| Nombre: | Spider-man 2 |
| Categorías: | Acción |
| Director: | Sam Raimi |
| Año: | 2004 |
Otras reseñas para esta película
Spider-man 2 (2004)
Espíritu de comic
Al igual que su antecesora, El hombre araña 2 tiene una virtud que pocas cintas de superhéroes poseen: es una película con espíritu de comic. Y no hablo sólo de la ambientación, la gama de colores o los encuadres del filme, que nos remiten al universo de las historietas. Me refiero a esa combinación de realidad y fantasía que hace que los comics sean el terreno ideal para cultivar los sueños.

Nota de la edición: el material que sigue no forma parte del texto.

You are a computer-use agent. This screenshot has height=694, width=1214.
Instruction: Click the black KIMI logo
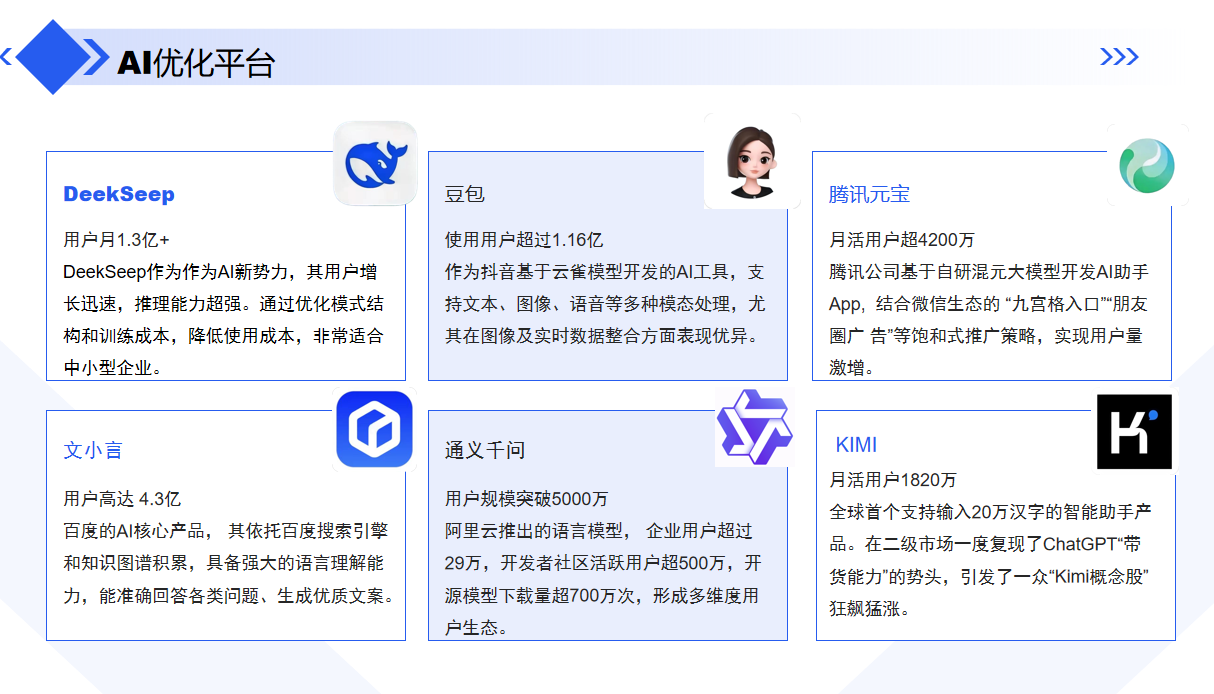[x=1134, y=431]
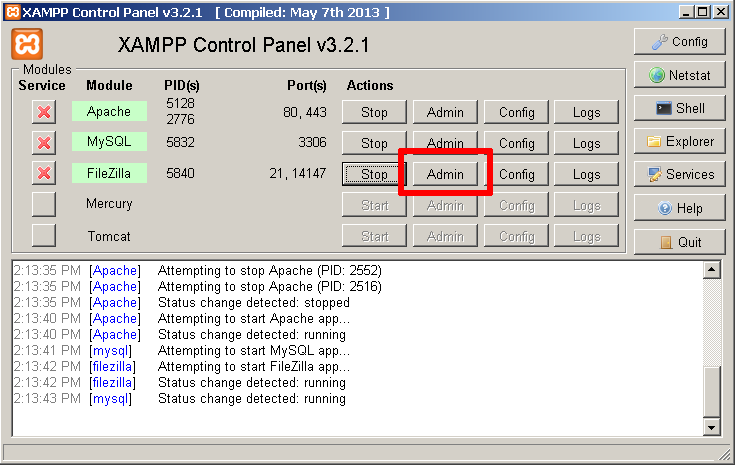The height and width of the screenshot is (465, 735).
Task: Open Help from the side panel
Action: pyautogui.click(x=679, y=208)
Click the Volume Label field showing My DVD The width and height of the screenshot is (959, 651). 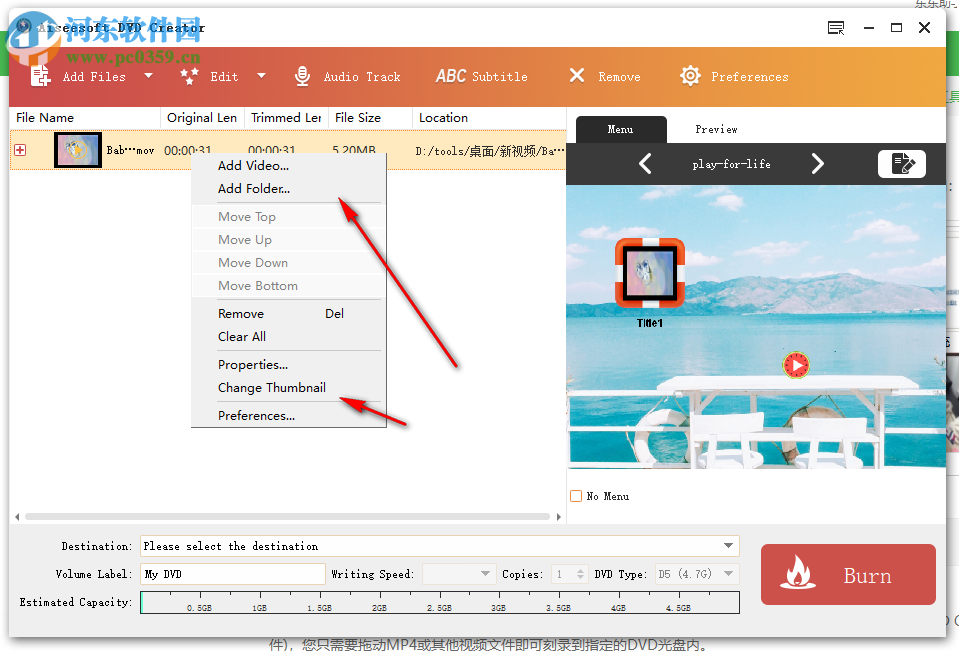232,574
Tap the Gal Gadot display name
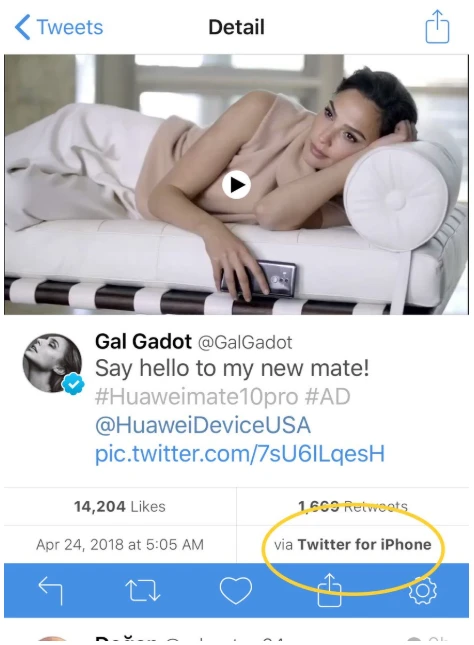 pyautogui.click(x=143, y=341)
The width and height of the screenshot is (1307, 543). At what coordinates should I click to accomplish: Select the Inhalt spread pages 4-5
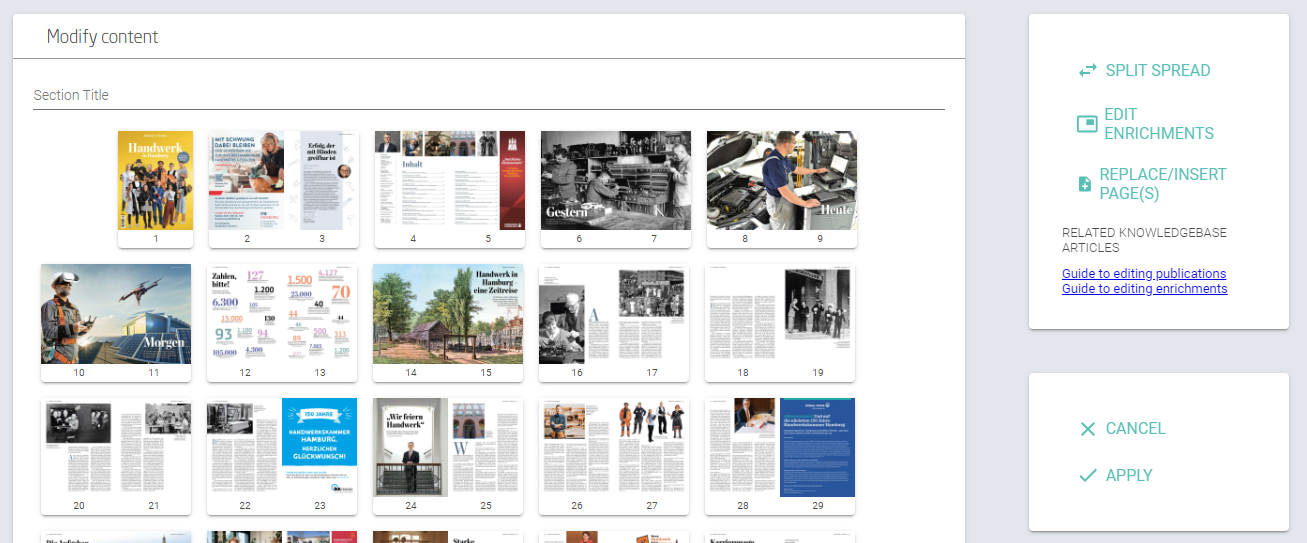pyautogui.click(x=449, y=181)
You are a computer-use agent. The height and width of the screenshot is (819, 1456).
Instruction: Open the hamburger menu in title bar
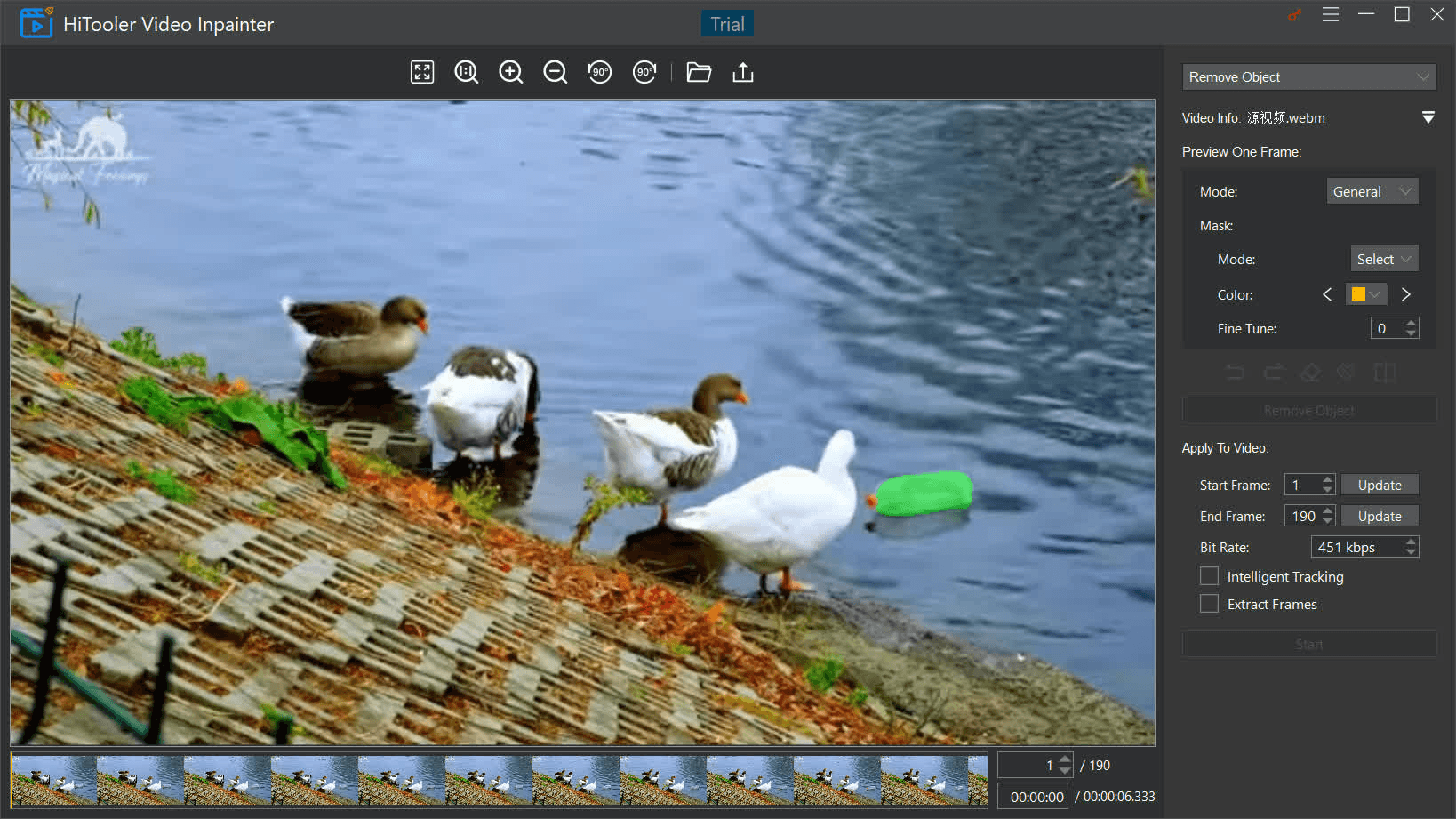1331,15
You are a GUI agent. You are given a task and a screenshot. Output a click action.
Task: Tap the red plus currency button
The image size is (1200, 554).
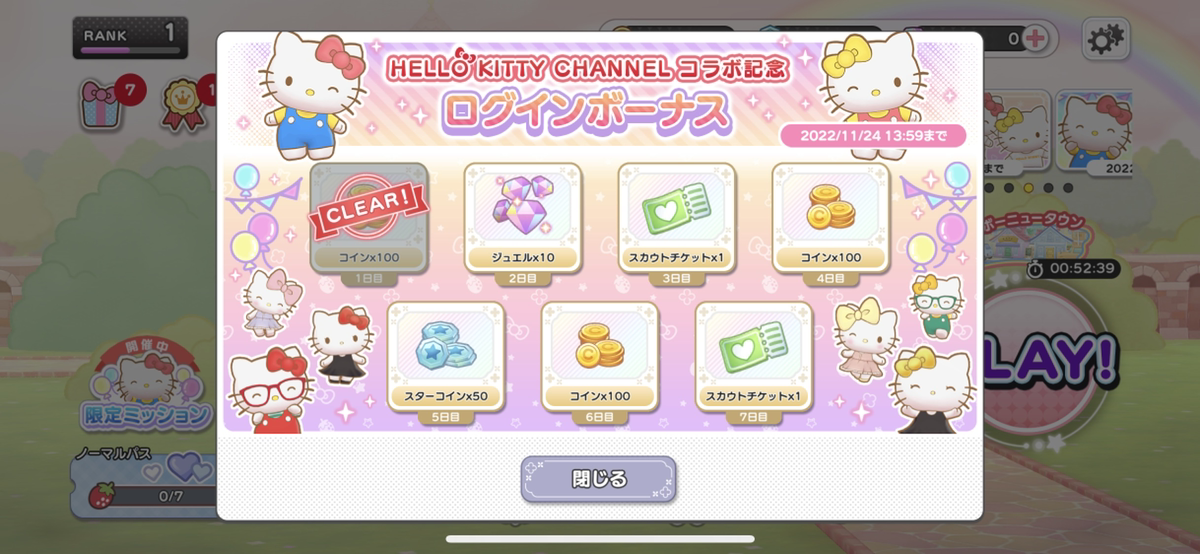[x=1037, y=38]
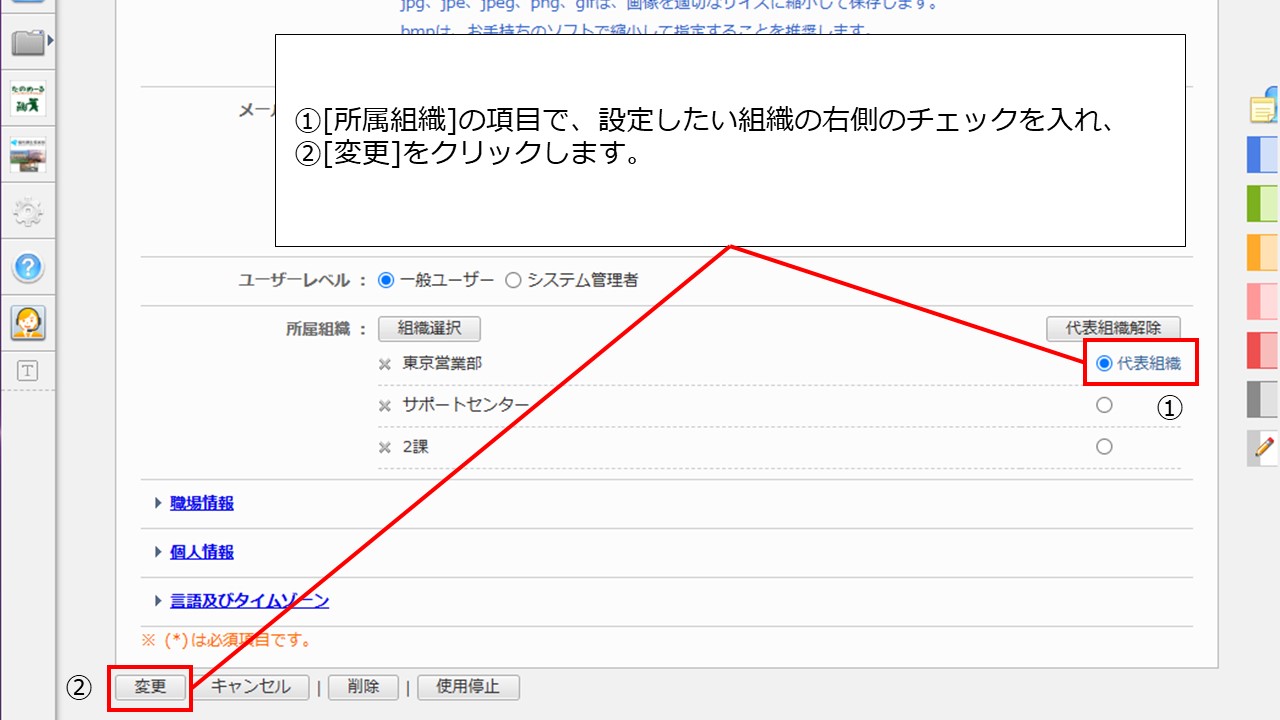
Task: Remove 東京営業部 with its x icon
Action: click(x=385, y=364)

Primero va la realidad. Los productores de El hombre araña han mantenido la esencia de su protagonista: se trata de uno de los superhéroes más humanos que existen. Peter Parker no solo tiene problemas en su trabajo como repartidor de pizzas y en sus clases de la universidad, sino que además tiene que lavar su traje de superhéroe en la lavandería de la esquina. Su inseguridad es tal, que de vez en cuando le fallan sus superpoderes sin saber por qué. Con semejantes tribulaciones, la identificación de millones de jóvenes es inmediata.
Después viene la fantasía. El superhéroe debe enfrentar al científico Otto Octavius, quien adelanta un experimento nuclear con unos brazos mecánicos acoplados a su columna vertebral. Ante el fracaso del experimento, Octavius se convierte en el maléfico Doctor Octopus, cuya obsesión es acabar con El hombre araña. Aparte de la realidad y la fantasía, la película tiene mucho humor. En este campo sobresale la actuación de J. K. Simmons, como el editor del diario en el que trabaja Parker. Sus escenas son una verdadera delicia.
A pesar de sus logros, dos cosas empañan la cinta. La primera es la apariencia del Doctor Octopus: aunque los efectos están bien logrados, el hombre con sus brazos mecánicos por momentos luce ridículo, apariencia que no le viene bien a ningún villano. El segundo problema es que la película es excesivamente larga: bien podrían haberle quitado media hora a los eternos dilemas existenciales del superhéroe. Bueno es humano, pero no tanto.